[Records for locating described items]
========
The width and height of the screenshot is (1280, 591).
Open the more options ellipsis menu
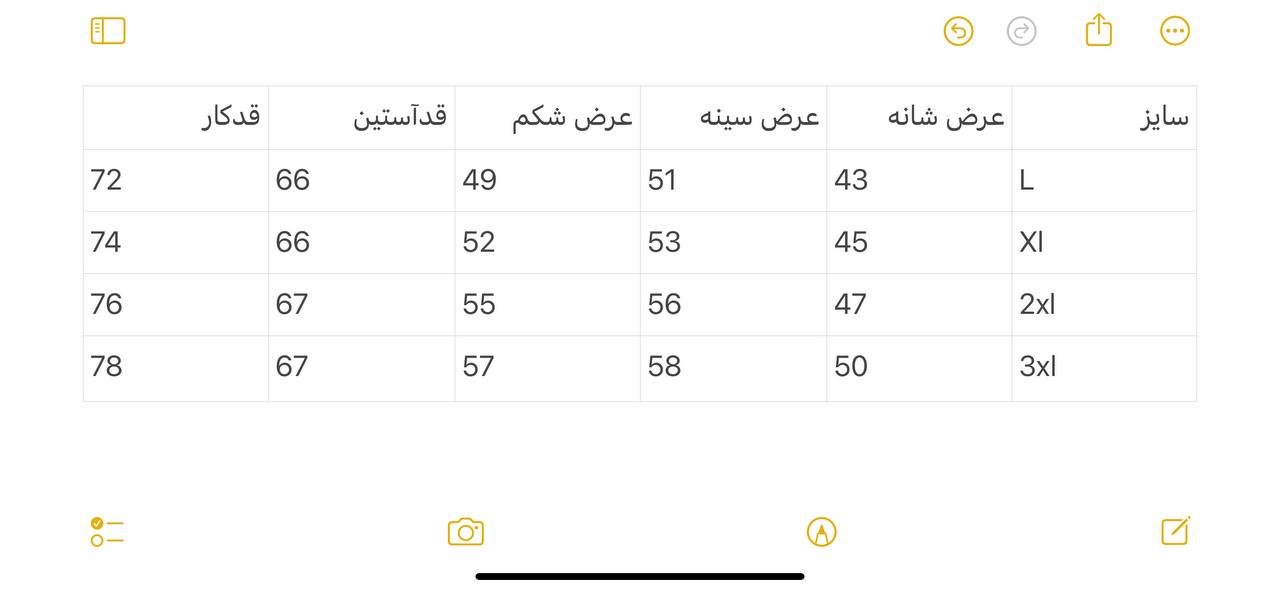pyautogui.click(x=1175, y=31)
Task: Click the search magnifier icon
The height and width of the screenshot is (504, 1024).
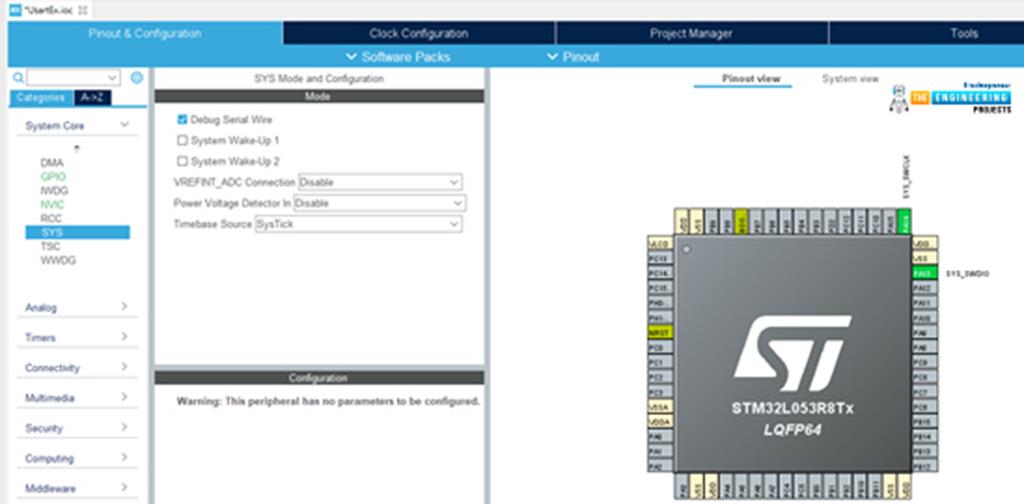Action: tap(18, 78)
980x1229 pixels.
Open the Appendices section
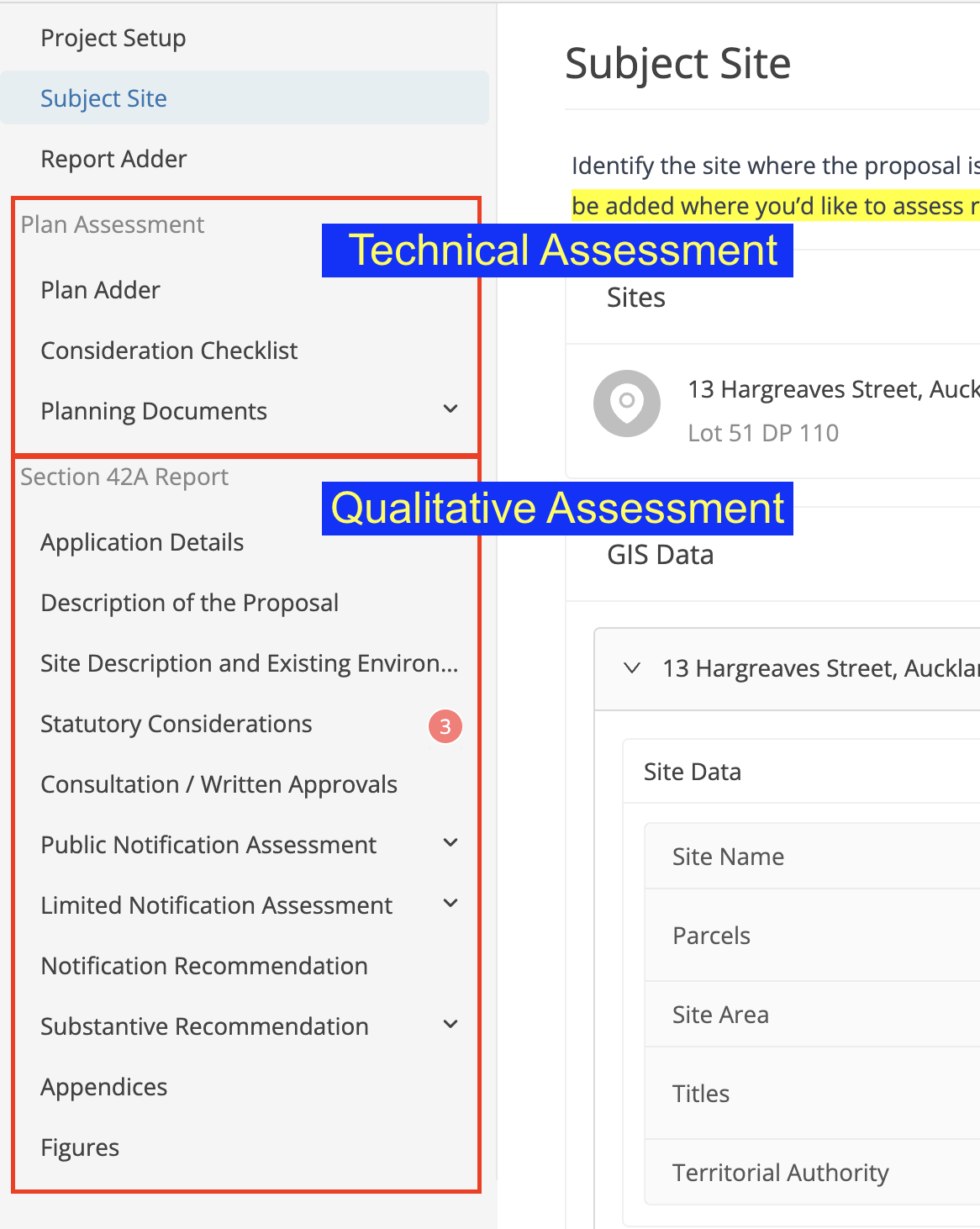[103, 1087]
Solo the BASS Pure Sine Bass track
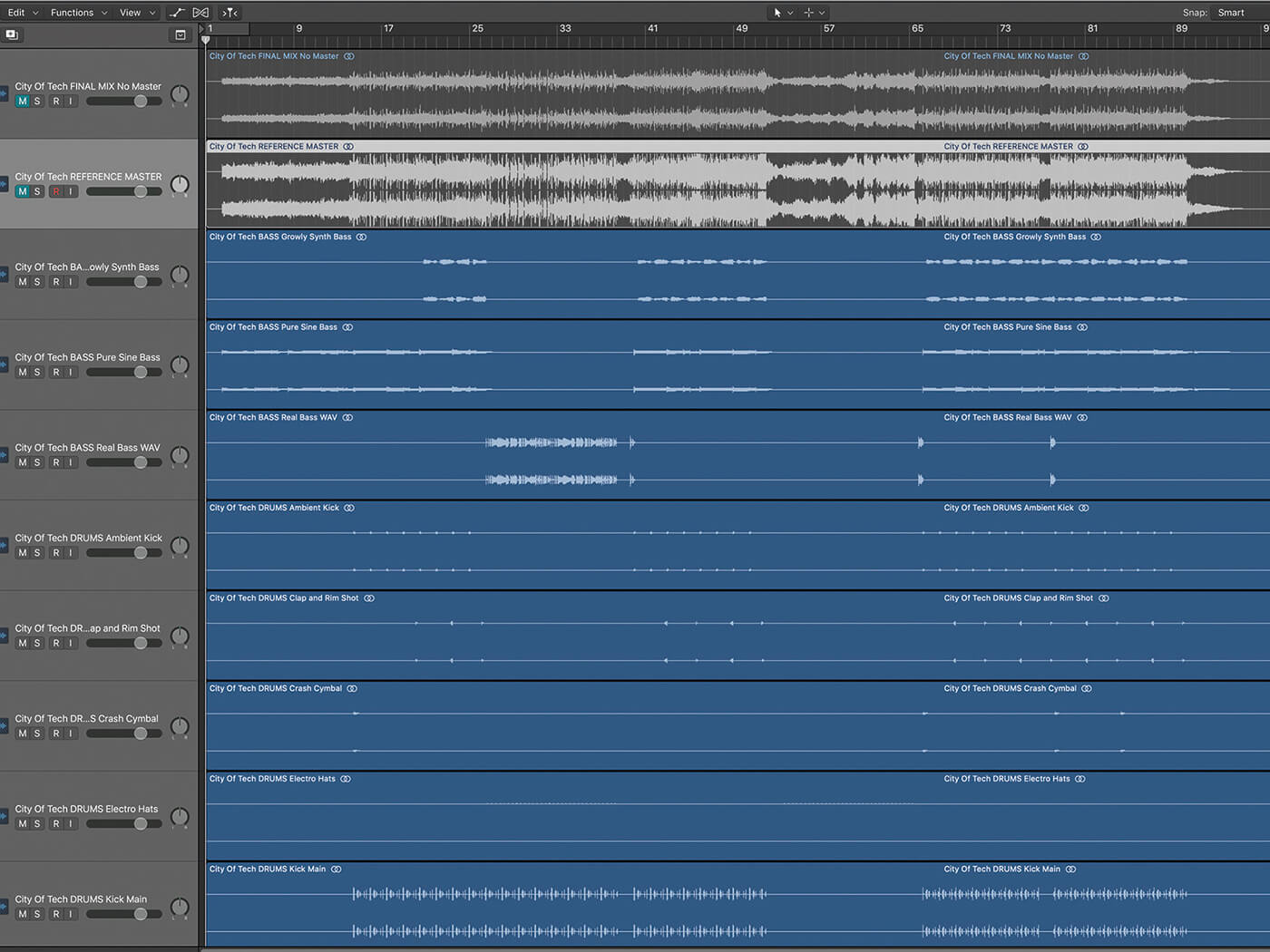 [x=37, y=373]
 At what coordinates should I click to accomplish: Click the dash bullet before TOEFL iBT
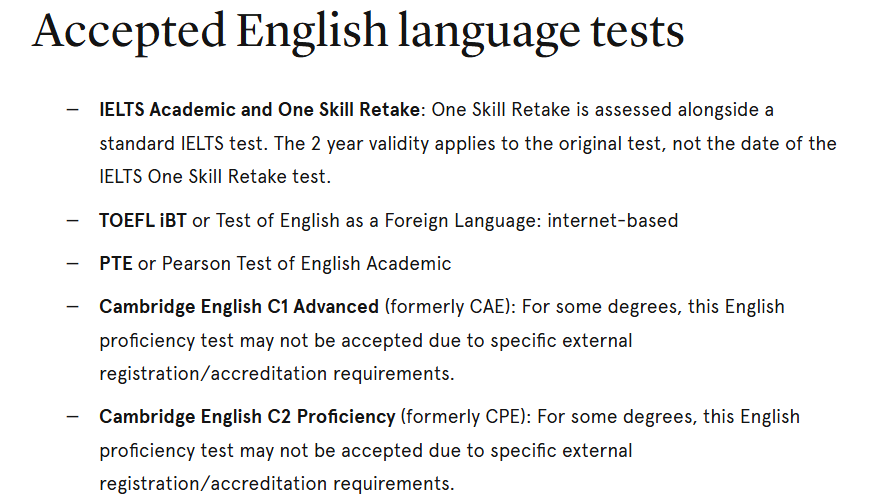73,220
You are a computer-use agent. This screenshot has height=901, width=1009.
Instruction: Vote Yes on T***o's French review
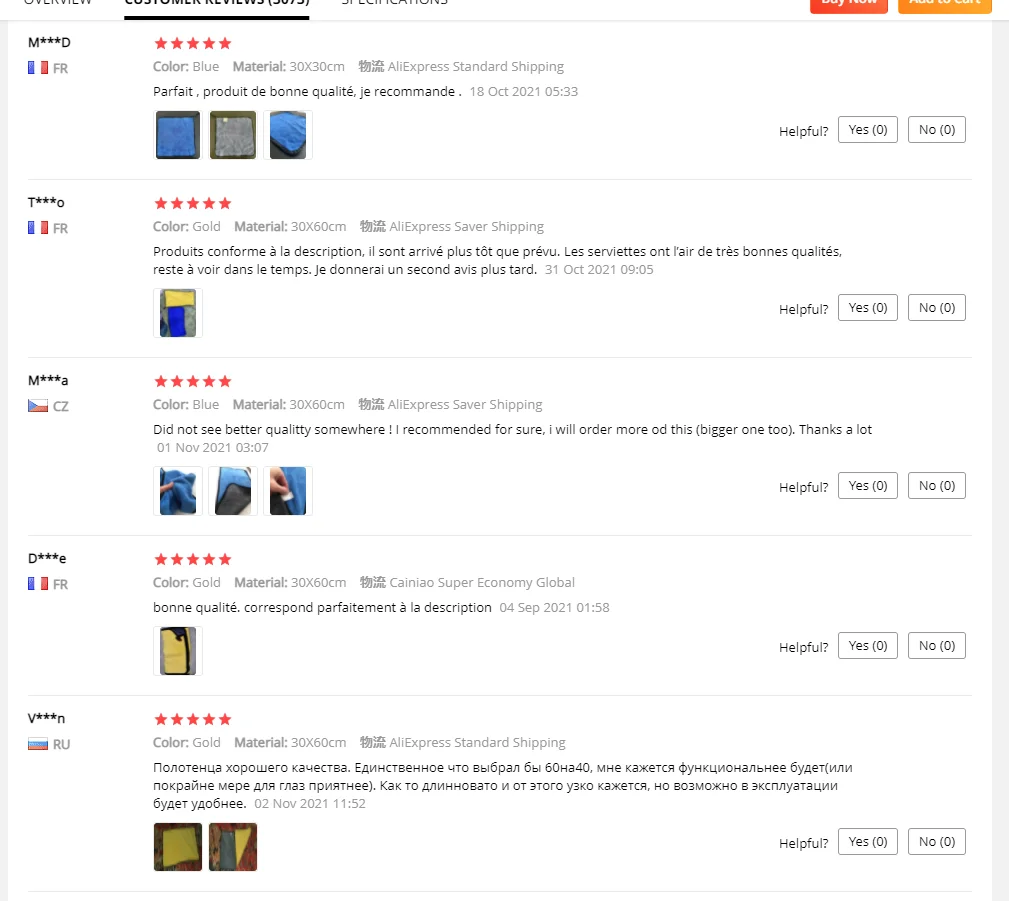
========
Requirement:
Rewrite all of the records above, changing every "screenshot" to "image" and leaving everything else the same. Leave out the pictures.

Solution to the exercise:
The width and height of the image is (1280, 591).
Open the more options ellipsis menu
pyautogui.click(x=1175, y=31)
Task: Click the search magnifier icon
The height and width of the image is (504, 1024).
Action: tap(18, 78)
980x1229 pixels.
Open the Appendices section
[103, 1087]
Solo the BASS Pure Sine Bass track
 [x=37, y=373]
 At what coordinates should I click to accomplish: Click the dash bullet before TOEFL iBT
73,220
You are a computer-use agent. This image has height=901, width=1009.
Instruction: Vote Yes on T***o's French review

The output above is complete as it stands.